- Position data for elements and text
____

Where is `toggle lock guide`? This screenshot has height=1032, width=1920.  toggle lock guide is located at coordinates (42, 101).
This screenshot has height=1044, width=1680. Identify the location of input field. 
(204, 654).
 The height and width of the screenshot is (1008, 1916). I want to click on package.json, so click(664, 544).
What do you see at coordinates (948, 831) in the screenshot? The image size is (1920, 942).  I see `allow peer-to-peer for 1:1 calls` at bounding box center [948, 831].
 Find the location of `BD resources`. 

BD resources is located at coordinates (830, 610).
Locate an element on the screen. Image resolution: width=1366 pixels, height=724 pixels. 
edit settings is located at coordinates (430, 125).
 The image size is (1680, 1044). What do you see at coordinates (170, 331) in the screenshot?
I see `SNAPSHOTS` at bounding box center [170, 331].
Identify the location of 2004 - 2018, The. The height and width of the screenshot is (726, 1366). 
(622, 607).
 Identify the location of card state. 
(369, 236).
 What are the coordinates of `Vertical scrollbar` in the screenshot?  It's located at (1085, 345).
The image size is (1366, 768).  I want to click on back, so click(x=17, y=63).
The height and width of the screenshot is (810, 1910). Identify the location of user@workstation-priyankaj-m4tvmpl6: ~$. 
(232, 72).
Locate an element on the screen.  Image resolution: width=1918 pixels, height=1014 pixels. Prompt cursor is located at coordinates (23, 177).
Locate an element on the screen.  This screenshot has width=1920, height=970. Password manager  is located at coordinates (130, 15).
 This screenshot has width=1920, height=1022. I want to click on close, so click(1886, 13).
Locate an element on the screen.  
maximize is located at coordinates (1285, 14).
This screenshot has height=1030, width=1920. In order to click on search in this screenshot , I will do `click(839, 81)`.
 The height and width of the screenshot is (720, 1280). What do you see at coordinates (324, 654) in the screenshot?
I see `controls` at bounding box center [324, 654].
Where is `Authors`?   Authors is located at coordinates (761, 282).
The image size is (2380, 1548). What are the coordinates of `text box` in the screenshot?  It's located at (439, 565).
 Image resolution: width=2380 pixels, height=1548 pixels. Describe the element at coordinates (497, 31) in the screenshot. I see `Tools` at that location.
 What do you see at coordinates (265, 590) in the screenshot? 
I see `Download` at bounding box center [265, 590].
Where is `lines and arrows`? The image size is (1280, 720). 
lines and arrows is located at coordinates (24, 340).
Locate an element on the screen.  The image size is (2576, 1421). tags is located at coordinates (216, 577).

____

- Work to do
Render the stretch from the line containing "The height and width of the screenshot is (810, 1910)." through the last line as a JSON list of strings, with one string per line and blank lines omitted.

- Task response
[
  "The height and width of the screenshot is (810, 1910). Identify the location of user@workstation-priyankaj-m4tvmpl6: ~$. ",
  "(232, 72).",
  "Locate an element on the screen.  Image resolution: width=1918 pixels, height=1014 pixels. Prompt cursor is located at coordinates (23, 177).",
  "Locate an element on the screen.  This screenshot has width=1920, height=970. Password manager  is located at coordinates (130, 15).",
  " This screenshot has width=1920, height=1022. I want to click on close, so click(1886, 13).",
  "Locate an element on the screen.  ",
  "maximize is located at coordinates (1285, 14).",
  "This screenshot has height=1030, width=1920. In order to click on search in this screenshot , I will do `click(839, 81)`.",
  " The height and width of the screenshot is (720, 1280). What do you see at coordinates (324, 654) in the screenshot?",
  "I see `controls` at bounding box center [324, 654].",
  "Where is `Authors`?   Authors is located at coordinates (761, 282).",
  "The image size is (2380, 1548). What are the coordinates of `text box` in the screenshot?  It's located at (439, 565).",
  " Image resolution: width=2380 pixels, height=1548 pixels. Describe the element at coordinates (497, 31) in the screenshot. I see `Tools` at that location.",
  " What do you see at coordinates (265, 590) in the screenshot? ",
  "I see `Download` at bounding box center [265, 590].",
  "Where is `lines and arrows`? The image size is (1280, 720). ",
  "lines and arrows is located at coordinates (24, 340).",
  "Locate an element on the screen.  The image size is (2576, 1421). tags is located at coordinates (216, 577)."
]